Hah, that's a pretty interesting conundrum. Bizarre, in fact.
Ultimately the answer is that it's worth whatever you say it is worth: there is no practicable market that could be addressed for price discovery. This is more like selling a heirloom than selling a car, so the negotiation has to proceed from motivations: how much you want to sell, and how much they want to buy. There is no guarantee that these two desires match each other; most of the time I would expect them not to, which is what makes this a weird situation.
One source for prices that might be even somewhat relevant is to consider work for hire. The difference is that when you hire somebody to work on a culture industry project, you get to decide what it'll be about; on the other hand, when you sell work for hire, you don't have emotional commitment to the work, and may thus be willing to let it go cheaper.
Another point of comparison are obviously book manuscripts and screenplays, which are regularly bought for culture industry purposes.

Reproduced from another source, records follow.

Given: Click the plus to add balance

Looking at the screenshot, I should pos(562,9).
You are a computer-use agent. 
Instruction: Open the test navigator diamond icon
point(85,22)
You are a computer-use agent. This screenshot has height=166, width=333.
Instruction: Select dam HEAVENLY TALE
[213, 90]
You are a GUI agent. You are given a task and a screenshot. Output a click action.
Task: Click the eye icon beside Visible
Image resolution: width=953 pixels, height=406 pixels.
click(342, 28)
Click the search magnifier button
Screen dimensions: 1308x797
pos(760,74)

A very common means of achieving economic sensibility in these types of deals is to profit-share in some way: this allows the business partners to make the difficult value-determination issue less pressing, as they no longer need to be able to predict the future value of the manuscript so very exactly.

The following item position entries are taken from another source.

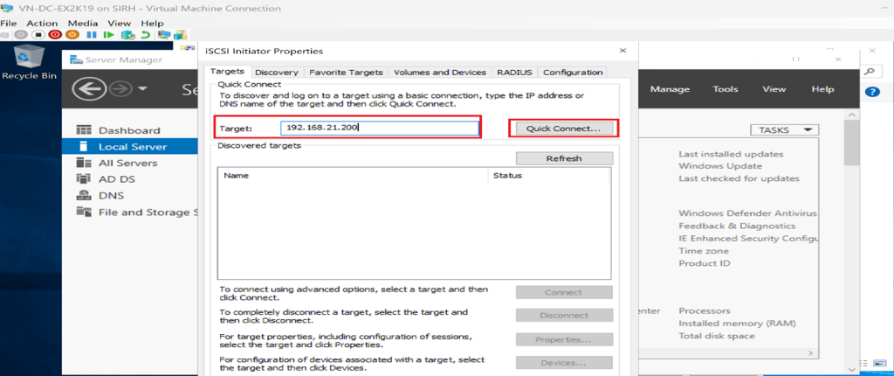Click into the Target IP address field
Screen dimensions: 894x376
click(x=382, y=129)
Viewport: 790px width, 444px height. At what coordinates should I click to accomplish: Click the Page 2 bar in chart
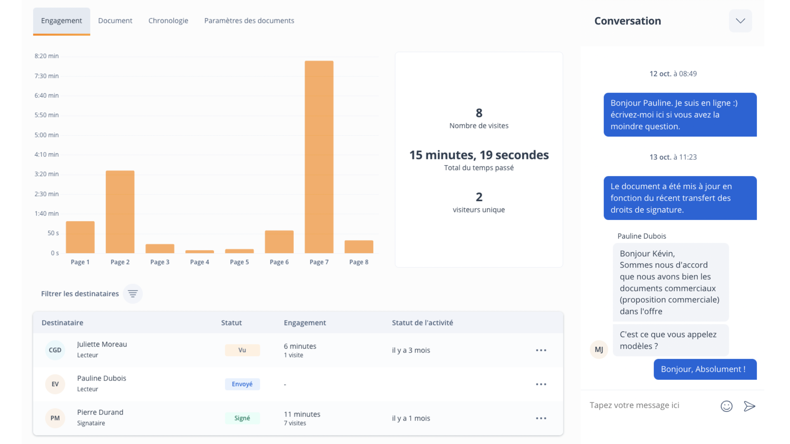click(x=120, y=211)
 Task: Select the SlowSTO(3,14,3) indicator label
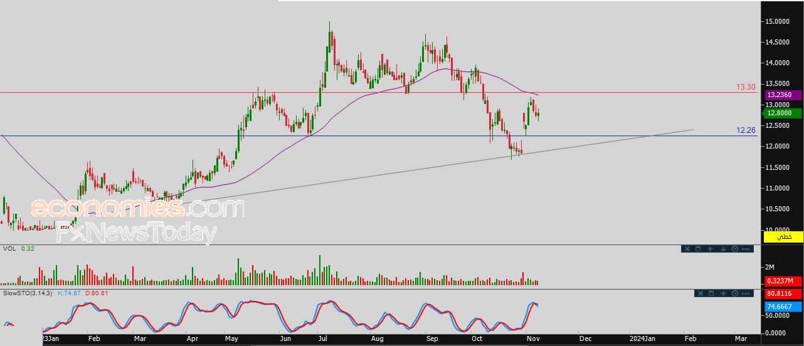pyautogui.click(x=28, y=293)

In mainstream book publishing you might expect something like thousands of dollars in advance payment, and several percents of the net profits off the top. In a work for hire situation you might expect to be paid several cents per word, or more if you're being hired as an independent consultant (in which case you'd negotiate a fee for the project as a whole). Neither of these situations quite corresponds with yours, but you did ask for rough magnitudes.
Perhaps it'll help in figuring out the price if I say that I know some roleplaying game publishers personally (being one myself, albeit a small press one), and I can't think of a single one who'd be interested in buying a manuscript for more than a couple hundred dollars advance at most. (We're poor people passionate about our own projects, most don't have thousands upon thousands of dollars to throw at a risky venture like that; if we want to spend seriously, we'll spend on a project we control from the ground up.) On the other hand, a publisher is much more likely to make an agreement for royalties, which might in practice bring in something in the low thousands for you, if the product is successful. Depending on the exact nature of your project I thus would expect that if you were being paid without royalties, as a single-time payment, the numbers that wouldn't surprise me would be somewhere between $100 and $5000, with that upper end being reserved for some moderately serious projects. Any more than that, and I'd reread the press release to figure out why the publisher is overpaying for a rpg manuscript of all things :D
If you want any more exact discussion of the situation, we'll need three important data points: how expansive and ambitious is the game (word count of the manuscript might be a good indicator), what is the nature of the publishing plan (size of the planned print run might be a good indicator), and would you be remunerated primarily via advance or royalties. All of these influence the value calculations a lot.